Eu fiz que sim com a cabeça e fui andando em direção à porta. Tirei o chapéu.


- Holdie! - Phoebe sussurrou pra mim - Diz pra eles como você se sente com essa história toda. E que você vai se comportar melhor na próxima vez!


Eu só concordei com a cabeça.


- Volta! - Phoebe disse - Eu vou ficar acordada!


Eu saí e fechei a porta. Queria ter pendurado o meu casaco e guardado as malas num lugar melhor. Sabia que eles iam me dizer o quanto o casaco tinha custado caro e como as pessoas tropeçam nas malas e quebram o pescoço.


Quando terminaram de acabar comigo, voltei para o quarto das crianças. Phoebe estava dormindo, e eu fiquei olhando ela por um tempo. Menininha bacana essa daí. Aí fui até o berço da Viola. Levantei o cobertor dela e coloquei o tal do pato Donald lá dentro com ela; depois peguei umas azeitonas que eu estava segurando na mão esquerda e coloquei uma por uma em fila ao longo da grade do berço dela. Uma delas caiu no chão. Eu peguei, mas tava toda empoeirada, então coloquei no bolso do casaco. Então saí do quarto.


Fui para o meu próprio quarto, liguei o rádio, mas estava quebrado, pra variar.
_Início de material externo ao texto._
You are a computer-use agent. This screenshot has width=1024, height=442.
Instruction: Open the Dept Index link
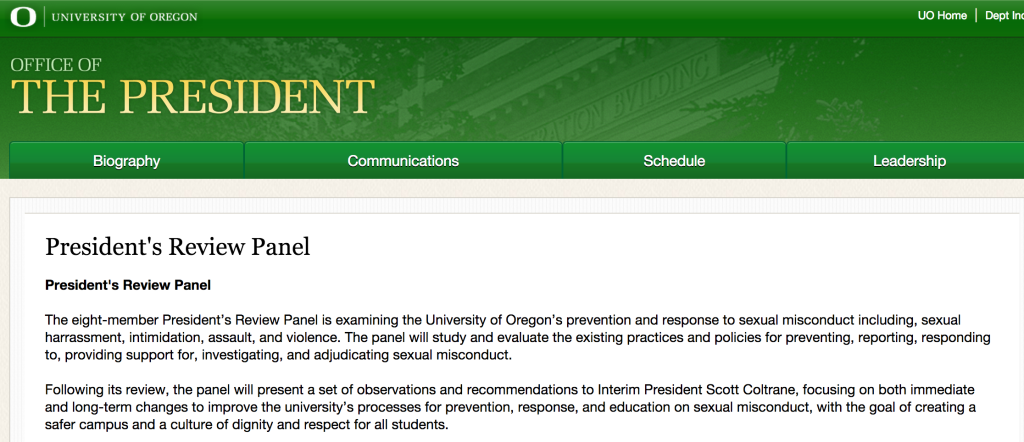click(1004, 16)
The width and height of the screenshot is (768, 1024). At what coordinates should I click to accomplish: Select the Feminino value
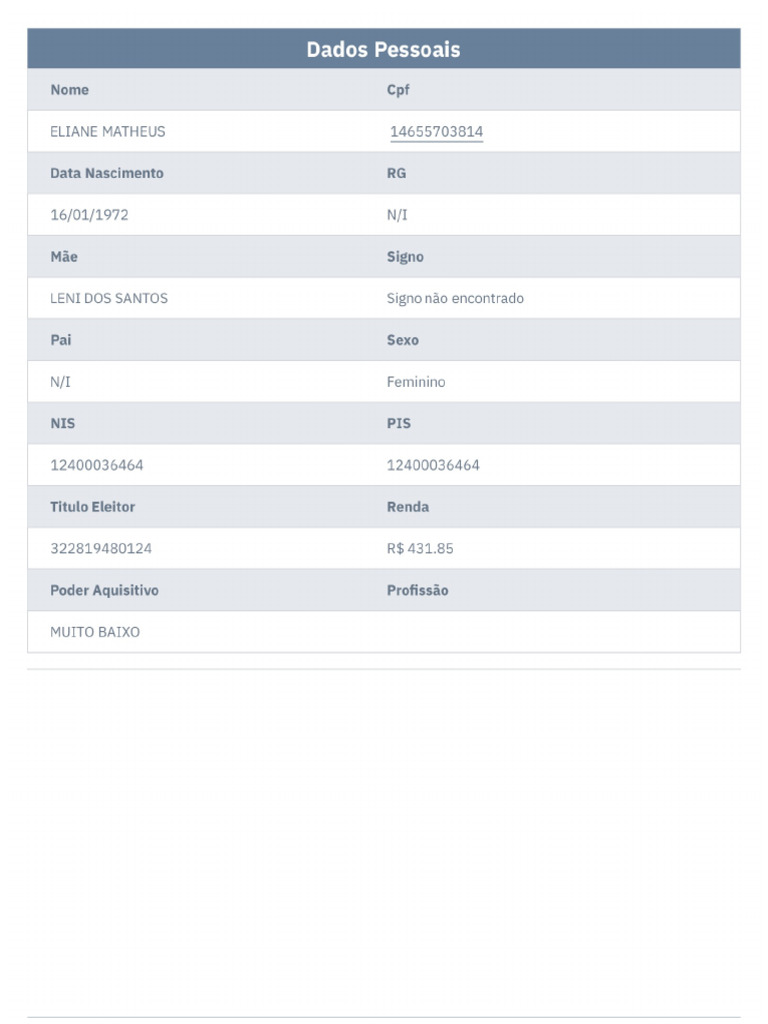(416, 382)
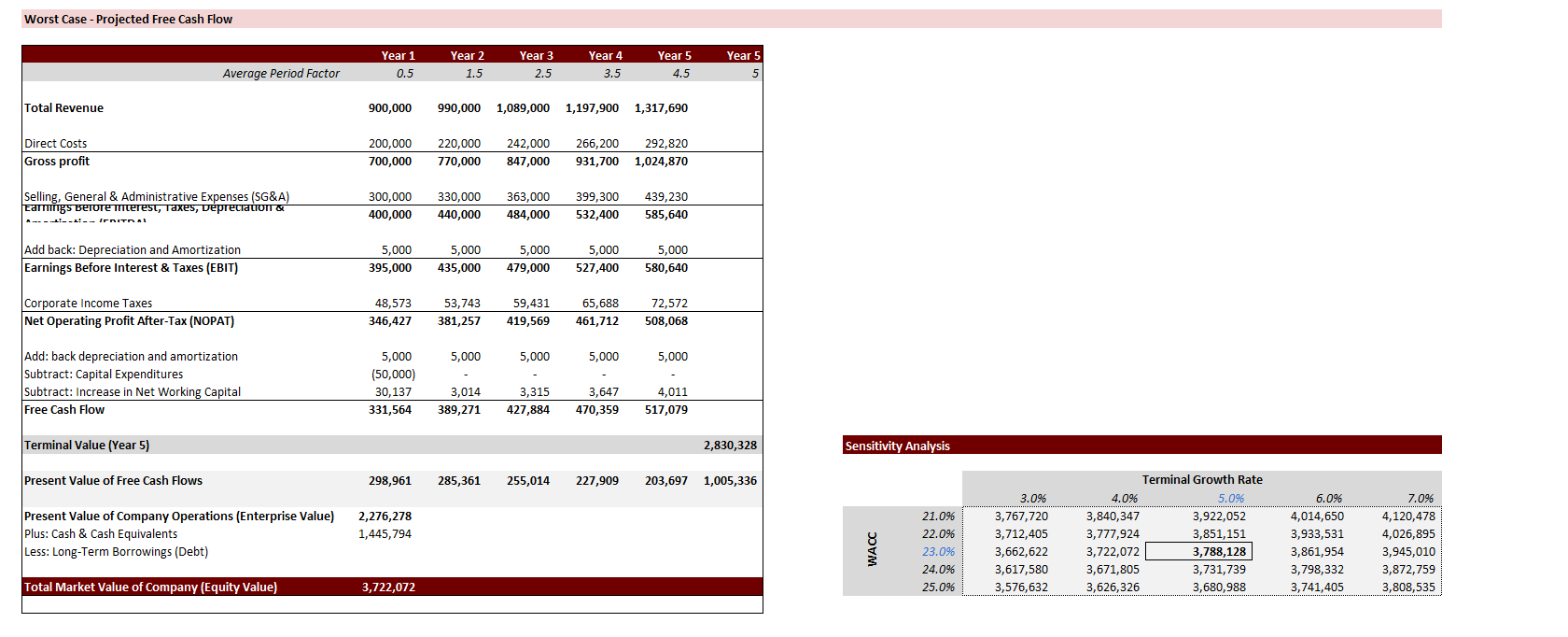This screenshot has width=1568, height=637.
Task: Click the 23.0% WACC row label
Action: pyautogui.click(x=938, y=552)
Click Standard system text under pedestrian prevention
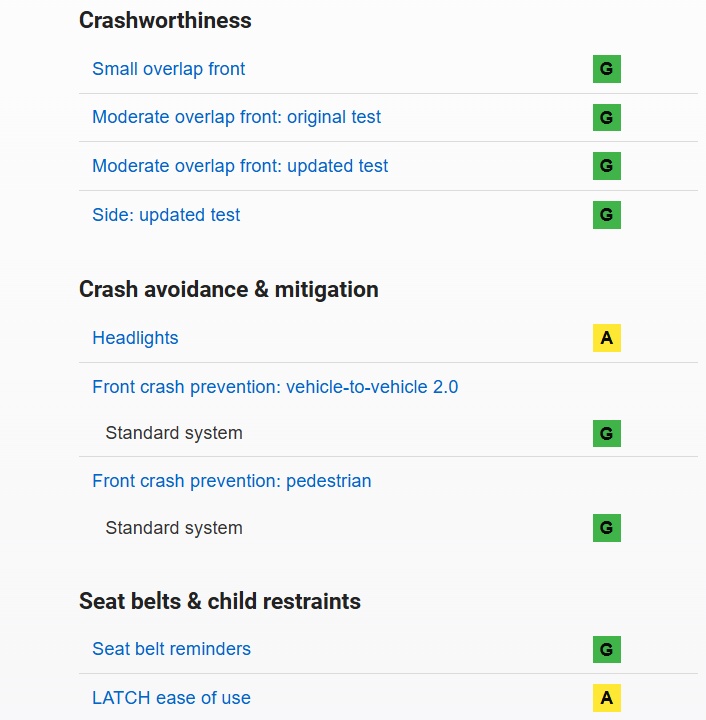Screen dimensions: 706x720 [174, 528]
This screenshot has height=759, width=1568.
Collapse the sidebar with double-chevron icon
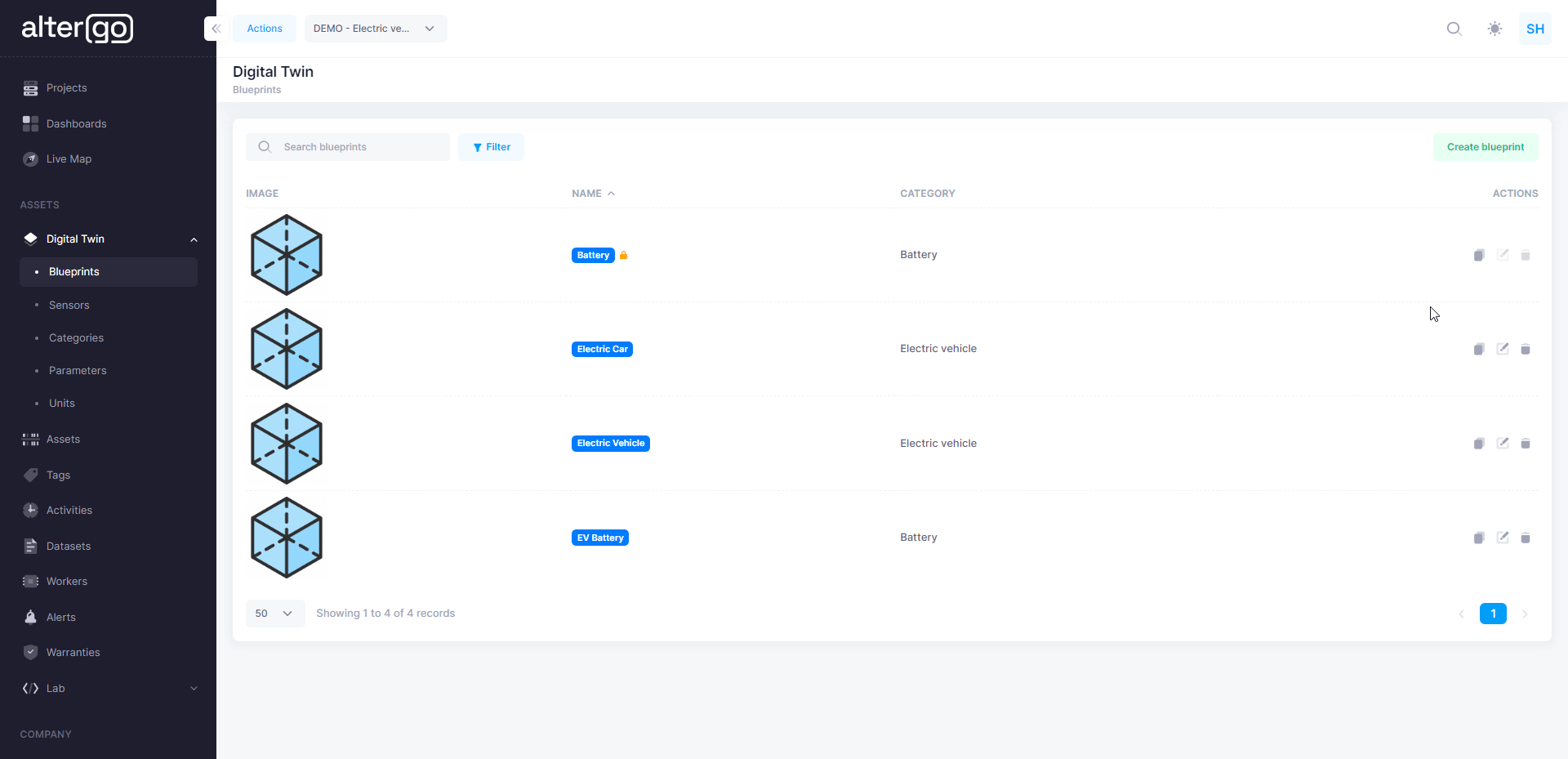[x=216, y=29]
Então fui para a cama.


Fiquei deitado por um tempo, acordado, me sentindo um verdadeiro lixo. Eu sabia que todo mundo estava certo e eu estava errado. Sabia que não ia ser um daqueles caras bem-sucedidos, que nunca ia ser igual ao Edward Gonzales ou ao Theodore Fisher ou ao Lawrence Meyer. Eu sabia que dessa vez, quando meu pai falou que eu ia trabalhar naquele escritório, ele estava falando sério, que eu não ia voltar para a escola nunca mais, que eu não ia gostar de trabalhar em escritório e todo aquele papo de pai. Comecei a me perguntar de novo para onde os patos do Central Park iam quando a lagoa congelava, e, finalmente, dormi.